Leber’s Hereditary Optic Neuropathy (LHON) – a devastating diagnosis. It is a heritable genetic disease causing profound vision loss and blindness. Unfortunately, there is no cure. And ways of treatment are limited.
The disease presents predominantly in young, otherwise healthy adult males as rapid, painless loss of central vision, usually leading to permanent bilateral blindness within a few months of the onset of symptoms.
This genetic disease affects one in 50,000 people. 50% of males with the LHON mutation and 85% of females never experience vision loss.
Most cases of LHON are permanent. Around 95% of people with this disease may lose their vision before turning 50.
For now, there is no cure. Some are experimenting with gene therapy or stem cell transplantation. However, recently a medicament to mitigate the symptoms and improve vision has been developed. In most cases, this is the only hope patient have.
At the beginning of 2022, the Chiesi Group chose Norameda as the distributor of this life-changing medicine in Lithuania.

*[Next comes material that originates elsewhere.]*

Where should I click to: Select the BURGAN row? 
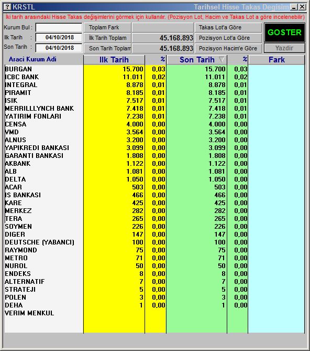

On average, we have about two new patients diagnosed with LHON in Lithuania every year. 4 patients are currently receiving treatment with this medicine.
“This is just the beginning of a new journey – says Sandra Ivanauskiene, Head of the Norameda Special Care Medicine Department. – LHON affects not only the patient’s physical abilities. Changes in everyday life are enormous. So our goal is not only to provide medicine for the LHON patients. Even more important is to give faith for both doctors and patients.”